Good night and sweet dreams.

p.s. I love you
Dear Seth,

I'm not over you and never will be. You are my only love in this life. Please always believe that.

p.s. I love you
Dear Seth,

I wish that things between us could have been different. I wish that you would just let me into your world. Mine isn't too different from yours you know? I don't know if it's from self exile or just because where I live but I know that I want things to change. I hate being stuck like I'm running around in a perpetual circle all the time.

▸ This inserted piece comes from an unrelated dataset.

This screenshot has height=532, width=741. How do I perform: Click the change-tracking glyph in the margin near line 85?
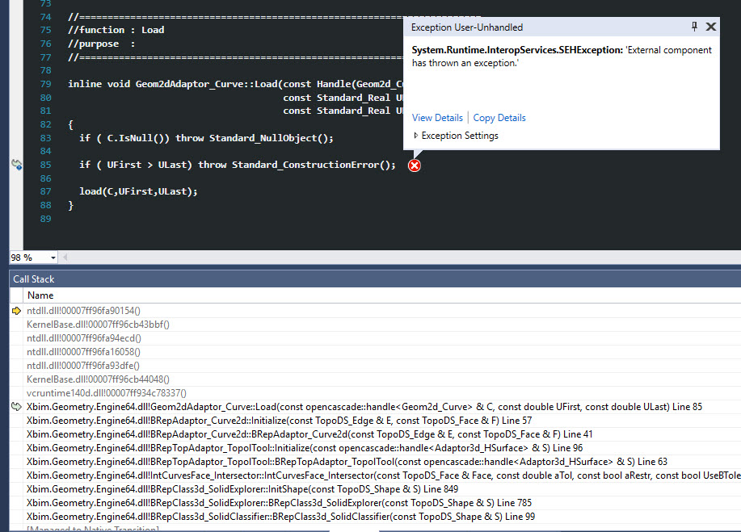pyautogui.click(x=16, y=164)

Those are my thoughts for the moment. I hope that you're having a great day. Don't forget to smile please. :)

p.s. I love you

Saturday, January 26, 2013

Tyler Ward cover - Locked Out of Heaven

Dear Seth,

This is how you make me feel.



Good night and sweet dreams.

p.s. I love you
Dear Seth,

And today also marks the day that I first spoke to you a year ago in chat. Best two hours of my life. Thank you so much for that. I will always treasure it in my heart.

p.s. I love you
Dear Seth,

I think of you at the strangest times. It's like I'll be looking at a leaf barren tree, dew drops barely clinging to the wet branches. And somehow those little tiny drips of water struggling to hold on give me hope. They never will give up and neither will I.

p.s. I love you
Dear Seth,

Last night my dreams tried to keep me away from you, they failed. I did dream about you but it was just a passing thing, I don't remember a damn thing sadly.

God how I want to see you again. I miss you.

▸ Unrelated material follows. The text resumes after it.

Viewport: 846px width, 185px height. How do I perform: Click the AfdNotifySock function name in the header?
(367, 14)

Well I hope that you're having a great day. Here it's foggy and blah. Still snow on the ground and a little slippery but thankfully not like yesterday or the previous day.

Talk to you later.

p.s. I love you

Friday, January 25, 2013

Dear Seth,

I don't know how I'm going to handle tomorrow. I'm already shaking and about to lose it here in the cafe. I've once made it to the bathroom and cried. It's so hard, so damn hard. Wish you were here to at least comfort me or the next best thing is if you would just give me a few kind words of support.

Marc dying has been the most devastating thing a person can go through. That's why I'm so glad that I told you when I did.

Well I'm going to let you go for tonight. I hope that you had a great day. Don't forget to smile.

Good night and sweet dreams Seth.

p.s. I love you
Dear Seth,

Today would have been a hell of a lot better with you here. Granted I do have my friends but that doesn't take the place of wanting to hold someone near, namely you ;) .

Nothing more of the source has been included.